The search for God? I'm a pretty introspective dude, and I can say with a high degree of confidence that I don't have anything like that gnawing away inside me. I recognise that many people do— but I also recognise that our brains are hardwired to see patterns even where none exist, to attribute agency even to purely indifferent phenomena. It's a small enough step from the "Theory of Mind" that allows us to suss out the agendas of the creatures and conspecifics we encounter day to day. So the very clouds can look angry to us, or benign; and who hasn't wanted to put a brick through that fucking laptop and its fucking Blue Screen of Death which always, malevolently, crashes your system when you're six hours from deadline and have forgotten to save?

Apply equal parts ignorance, pattern-matching, and the attribution of motives onto nature's canvas: angels and demons sprout like Spears sprogs behind every rock (much as they appeared to Collins in his frozen waterfall). But Collins doesn’t even admit that such neural circuitry exists, much less contemplate its potential relevance to human superstition. No mention at all of Persinger's work, or Ramachandran's. Not a word about the brain's God Module. And once again, no credit whatsoever to the guys with the mitres and crosses — not to mention the iron maidens in their basements — and the role they might have played in inculcating a sense of the divine into the culture (albeit granted, a form of the Divine that seems chronically in need of alms).

So Collins' central, most rigorous argument for a personal god — who created heaven and earth and made us and only us in his image — is that everybody shares the same sense of right and wrong (except they don't); that everybody seeks God (speak for yourself, buddy; I'm happy if I can just find a decent pint of Rickards); that Human beings are unique among all species in being altruistic and moral (except we're not); and that there's no other explanation but the God of Abraham for any of this (except there sure as shit is).

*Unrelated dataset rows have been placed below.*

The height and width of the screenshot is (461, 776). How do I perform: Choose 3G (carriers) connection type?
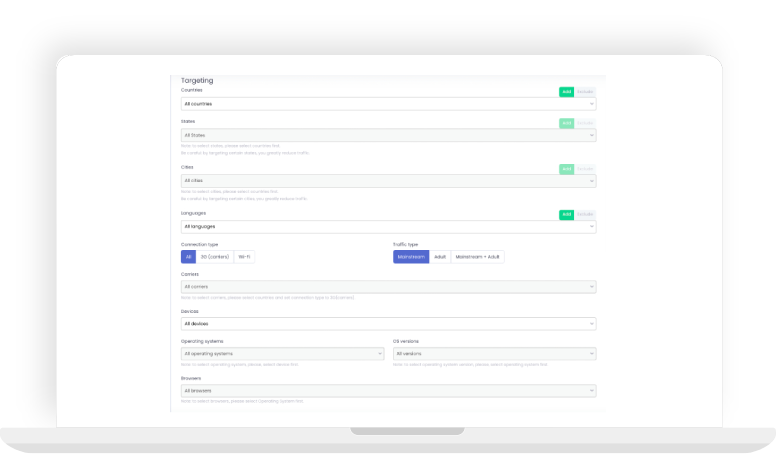coord(214,257)
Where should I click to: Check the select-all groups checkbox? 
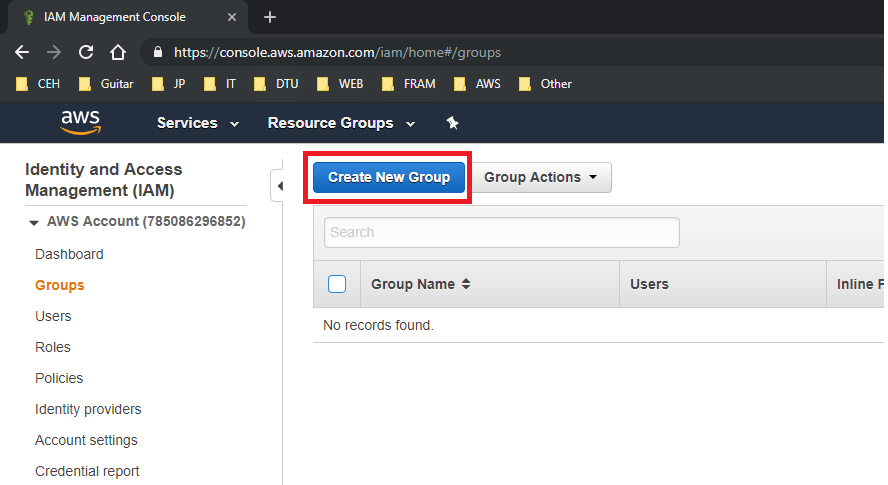tap(337, 284)
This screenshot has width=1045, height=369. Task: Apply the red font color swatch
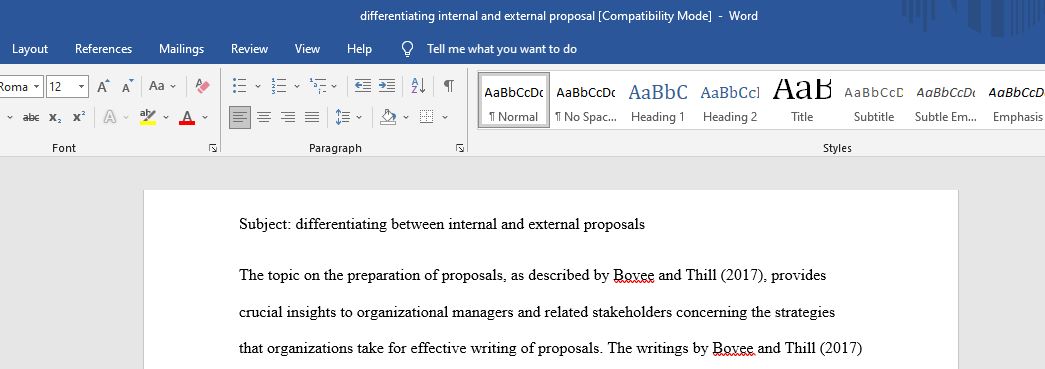click(x=187, y=118)
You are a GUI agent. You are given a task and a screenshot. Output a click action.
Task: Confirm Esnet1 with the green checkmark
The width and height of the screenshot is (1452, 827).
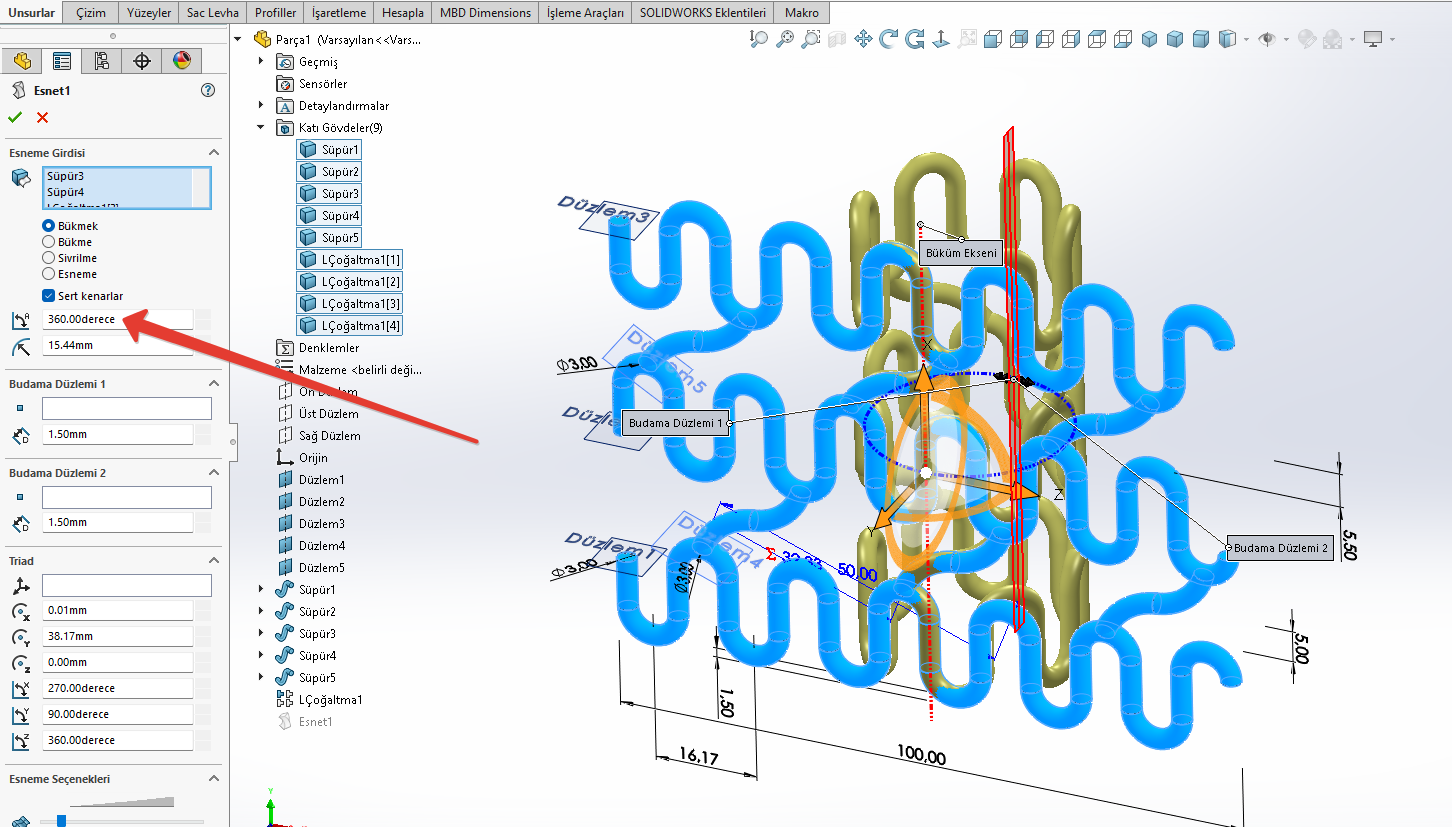[15, 118]
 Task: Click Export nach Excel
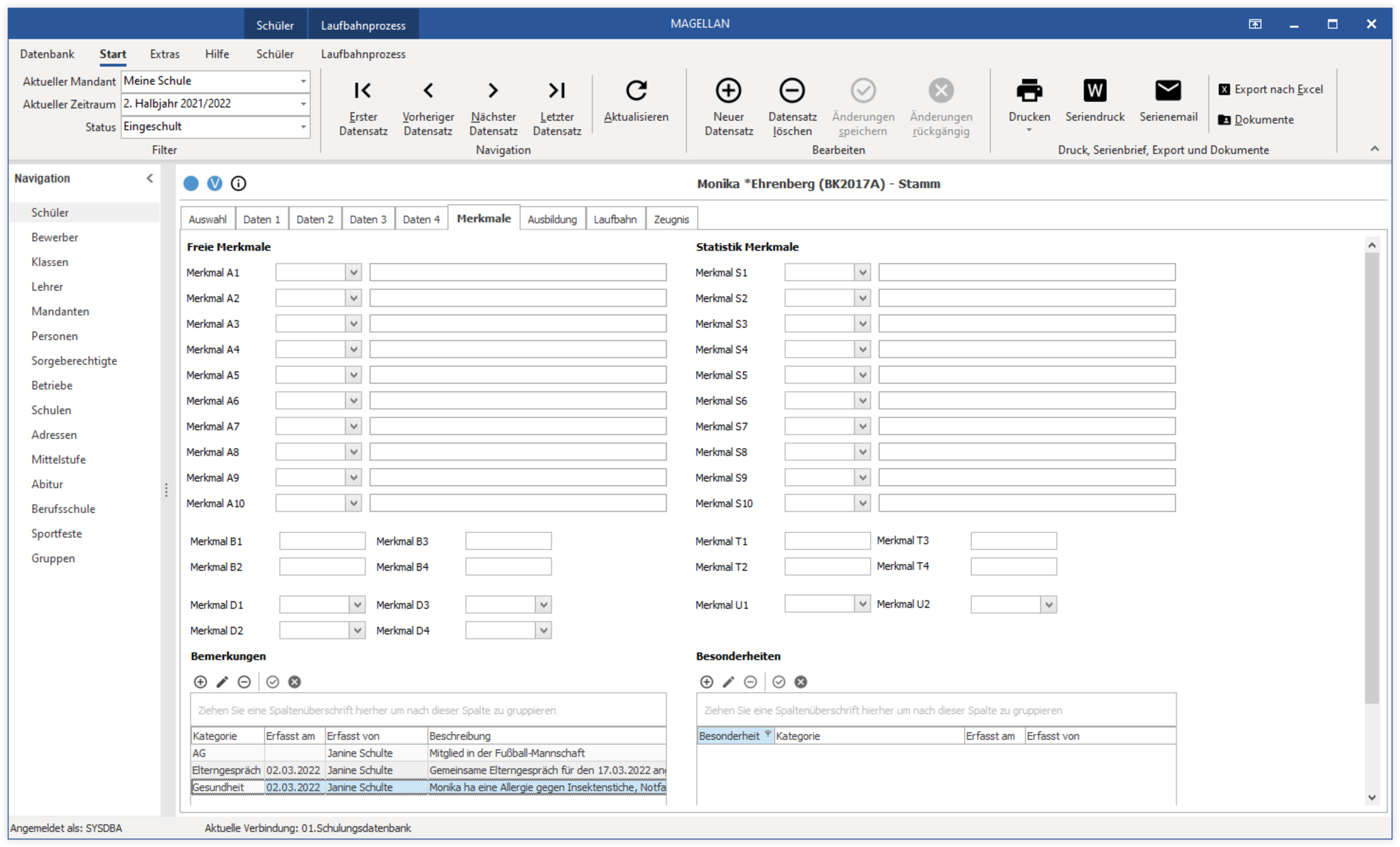pos(1271,89)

Let me repeat: this is his strongest argument.

It's not his only one, though. Collins commits numerous other sins, easily recognised by anyone with even a passing familiarity with the moves of flat-earthers and climate-change deniers and spin-doctors the world over. Statements initially introduced with all the right caveats ("If we accept the possibility of the supernatural, then it is possible that...") reappear later, unsubstantiated but nonetheless miraculously transmuted into statements of absolute fact (believers are "right to hold fast to the eternal truths of the Bible"). Legitimate objections to his positions (e.g., that religious beliefs are irrelevant to the study of Nature) are dismissed for no better reason than that Collins finds them unpalatable ("that doesn't resonate with most individuals' human experience", he writes). In the manner of fundies everywhere, and in the spirit of that book he holds most holy, he contradicts himself whenever it suits him. At one point he argues against the God-as-wishful-thinking model by pointing out that a product of wish-fulfillment would be cuddly and indulgent, not demanding and judgmental as the God of Abraham is wont to be. (Oddly, the prospect of an intimidating God invoked not for comfort, but as a way for folks in funny hats to exert control over credulous followers, never seems to occur to him.) But when facing off against those who'd claim that God scattered photons and fossils across heaven and earth to test our faith, he decides that a little wishful thinking is just fine: "Would God as the great deceiver be an entity anyone would want to worship?"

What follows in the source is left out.